“Alexa, I’m leaving.” Seketika itu pula lampu apartemen dipadamkan, tirai jendela diturunkan, dan penghangat ruangan dimatikan. Pulang kerja dan setibanya di rumah, Alexa kembali dipanggil; “Alexa, cooking time,” dan dalam sekejap lampu dapur langsung menyala, disusul oleh alunan musik upbeat yang di-stream via Spotify.
Kira-kira seperti itulah gambaran keseharian manusia modern. Namun kalau Anda jeli, Anda bisa melihat saya menyebut “penghangat ruangan” ketimbang “AC”. Alasannya, skenario ini jauh lebih mudah dicapai apabila kita tinggal di Amerika Serikat daripada di Indonesia.
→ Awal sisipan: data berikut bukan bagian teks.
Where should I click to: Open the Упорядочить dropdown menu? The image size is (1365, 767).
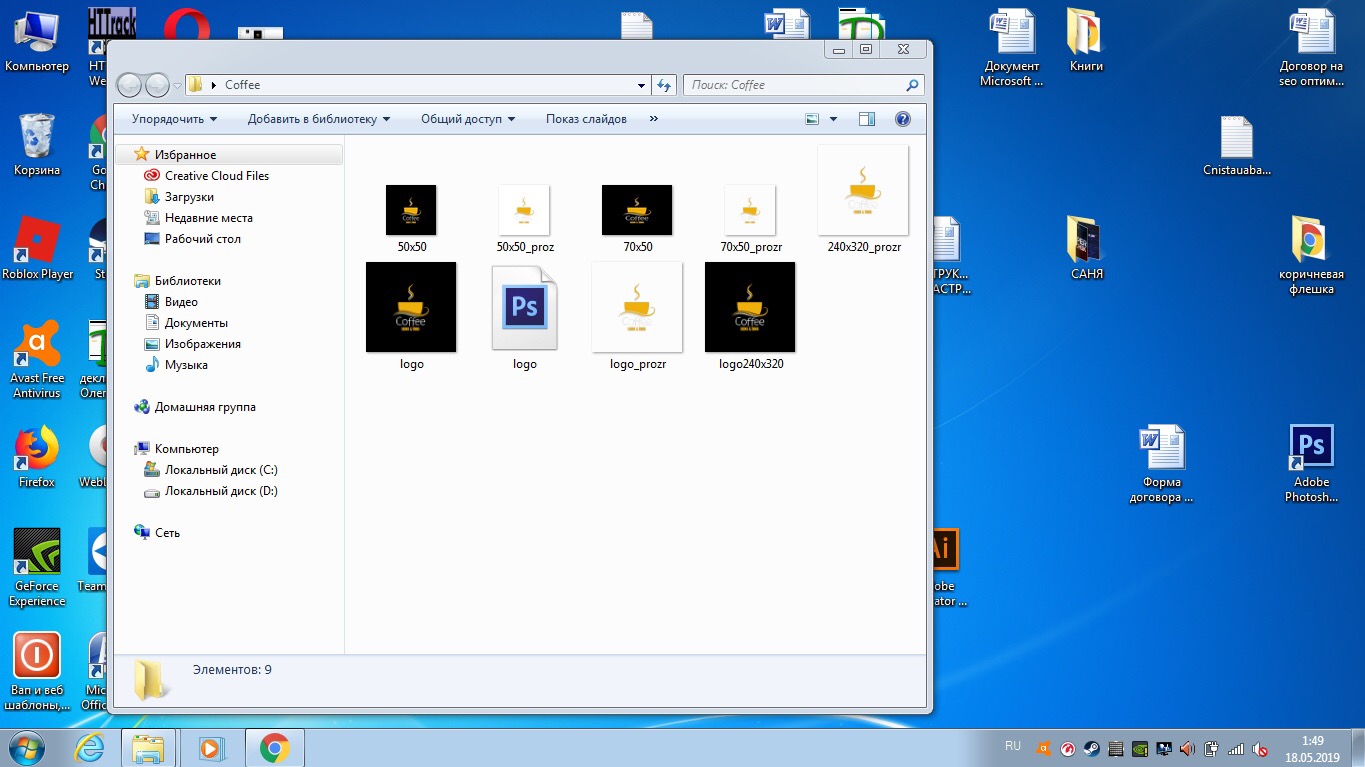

Apakah negara kita sebegitu tertinggalnya perihal teknologi sampai-sampai tren smart home yang berpusat pada smart speaker dan integrasi voice assistant sulit diwujudkan? Jelas bukan itu masalahnya, tapi lalu mengapa smart speaker di Indonesia belum sepopuler di AS?
Saya melihat setidaknya ada empat poin penting yang menghambat perkembangan tren smart speaker di tanah air, dan saya akan coba membahasnya satu per satu lewat artikel ini.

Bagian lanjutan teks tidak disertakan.